Stored data
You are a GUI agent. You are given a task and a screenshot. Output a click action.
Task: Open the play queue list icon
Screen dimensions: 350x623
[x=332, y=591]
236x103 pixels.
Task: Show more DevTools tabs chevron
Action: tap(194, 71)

§ **What you should do**:
Nothing in the records above may differ in your copy; retype them in full.

§ **Response to this exercise**:
You are a GUI agent. You are given a task and a screenshot. Output a click action.
Task: Open the play queue list icon
Screen dimensions: 350x623
[x=332, y=591]
236x103 pixels.
Task: Show more DevTools tabs chevron
Action: tap(194, 71)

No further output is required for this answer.